REQUIREMENT - Copy out the lines below, substituting "Primary" for each occurrence of "Elementary" and keeping everything else the same.
>> Start
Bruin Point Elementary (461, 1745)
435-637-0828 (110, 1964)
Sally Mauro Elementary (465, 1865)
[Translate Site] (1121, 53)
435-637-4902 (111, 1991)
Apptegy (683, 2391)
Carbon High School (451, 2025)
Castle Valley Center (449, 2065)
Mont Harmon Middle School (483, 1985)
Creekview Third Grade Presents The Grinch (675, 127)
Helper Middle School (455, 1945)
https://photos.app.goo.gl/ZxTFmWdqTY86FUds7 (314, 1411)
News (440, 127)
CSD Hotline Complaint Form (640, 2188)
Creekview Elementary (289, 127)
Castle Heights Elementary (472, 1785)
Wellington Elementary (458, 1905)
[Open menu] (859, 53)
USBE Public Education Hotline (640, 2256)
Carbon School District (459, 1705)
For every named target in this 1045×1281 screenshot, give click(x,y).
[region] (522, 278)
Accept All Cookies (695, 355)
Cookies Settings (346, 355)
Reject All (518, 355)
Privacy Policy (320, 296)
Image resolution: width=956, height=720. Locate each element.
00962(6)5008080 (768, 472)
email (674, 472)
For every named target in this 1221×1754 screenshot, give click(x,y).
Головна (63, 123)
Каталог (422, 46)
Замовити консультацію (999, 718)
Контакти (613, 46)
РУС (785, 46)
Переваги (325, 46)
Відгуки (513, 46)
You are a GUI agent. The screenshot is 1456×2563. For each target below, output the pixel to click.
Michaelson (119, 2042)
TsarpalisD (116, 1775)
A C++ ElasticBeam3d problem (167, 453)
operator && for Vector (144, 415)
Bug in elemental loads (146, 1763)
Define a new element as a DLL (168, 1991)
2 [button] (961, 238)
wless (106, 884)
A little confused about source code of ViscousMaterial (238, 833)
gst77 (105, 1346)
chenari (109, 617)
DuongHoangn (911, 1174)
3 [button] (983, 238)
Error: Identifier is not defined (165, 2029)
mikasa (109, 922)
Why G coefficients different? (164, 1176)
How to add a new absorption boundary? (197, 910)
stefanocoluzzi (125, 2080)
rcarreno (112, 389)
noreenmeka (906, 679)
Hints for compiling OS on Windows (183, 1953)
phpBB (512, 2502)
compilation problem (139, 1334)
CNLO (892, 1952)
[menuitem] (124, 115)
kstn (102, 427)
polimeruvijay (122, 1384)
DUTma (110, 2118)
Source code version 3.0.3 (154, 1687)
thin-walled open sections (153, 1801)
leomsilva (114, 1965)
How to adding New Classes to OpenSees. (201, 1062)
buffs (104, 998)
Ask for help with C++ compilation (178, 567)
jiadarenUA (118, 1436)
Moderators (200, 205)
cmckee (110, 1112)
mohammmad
>> End
REPLY TO THE TASK -
Bruin Point Primary (461, 1745)
435-637-0828 (110, 1964)
Sally Mauro Primary (465, 1865)
[Translate Site] (1121, 53)
435-637-4902 (111, 1991)
Apptegy (683, 2391)
Carbon High School (451, 2025)
Castle Valley Center (449, 2065)
Mont Harmon Middle School (483, 1985)
Creekview Third Grade Presents The Grinch (675, 127)
Helper Middle School (455, 1945)
https://photos.app.goo.gl/ZxTFmWdqTY86FUds7 (314, 1411)
News (440, 127)
CSD Hotline Complaint Form (640, 2188)
Creekview Primary (289, 127)
Castle Heights Primary (472, 1785)
Wellington Primary (458, 1905)
[Open menu] (859, 53)
USBE Public Education Hotline (640, 2256)
Carbon School District (459, 1705)
For every named target in this 1045×1281 screenshot, give click(x,y).
[region] (522, 278)
Accept All Cookies (695, 355)
Cookies Settings (346, 355)
Reject All (518, 355)
Privacy Policy (320, 296)
Image resolution: width=956, height=720. Locate each element.
00962(6)5008080 (768, 472)
email (674, 472)
For every named target in this 1221×1754 screenshot, give click(x,y).
Головна (63, 123)
Каталог (422, 46)
Замовити консультацію (999, 718)
Контакти (613, 46)
РУС (785, 46)
Переваги (325, 46)
Відгуки (513, 46)
You are a GUI agent. The screenshot is 1456×2563. For each target below, output the pixel to click.
Michaelson (119, 2042)
TsarpalisD (116, 1775)
A C++ ElasticBeam3d problem (167, 453)
operator && for Vector (144, 415)
Bug in elemental loads (146, 1763)
Define a new element as a DLL (168, 1991)
2 [button] (961, 238)
wless (106, 884)
A little confused about source code of ViscousMaterial (238, 833)
gst77 (105, 1346)
chenari (109, 617)
DuongHoangn (911, 1174)
3 [button] (983, 238)
Error: Identifier is not defined (165, 2029)
mikasa (109, 922)
Why G coefficients different? (164, 1176)
How to add a new absorption boundary? (197, 910)
stefanocoluzzi (125, 2080)
rcarreno (112, 389)
noreenmeka (906, 679)
Hints for compiling OS on Windows (183, 1953)
phpBB (512, 2502)
compilation problem (139, 1334)
CNLO (892, 1952)
[menuitem] (124, 115)
kstn (102, 427)
polimeruvijay (122, 1384)
DUTma (110, 2118)
Source code version 3.0.3 (154, 1687)
thin-walled open sections (153, 1801)
leomsilva (114, 1965)
How to adding New Classes to OpenSees. (201, 1062)
buffs (104, 998)
Ask for help with C++ compilation (178, 567)
jiadarenUA (118, 1436)
Moderators (200, 205)
cmckee (110, 1112)
mohammmad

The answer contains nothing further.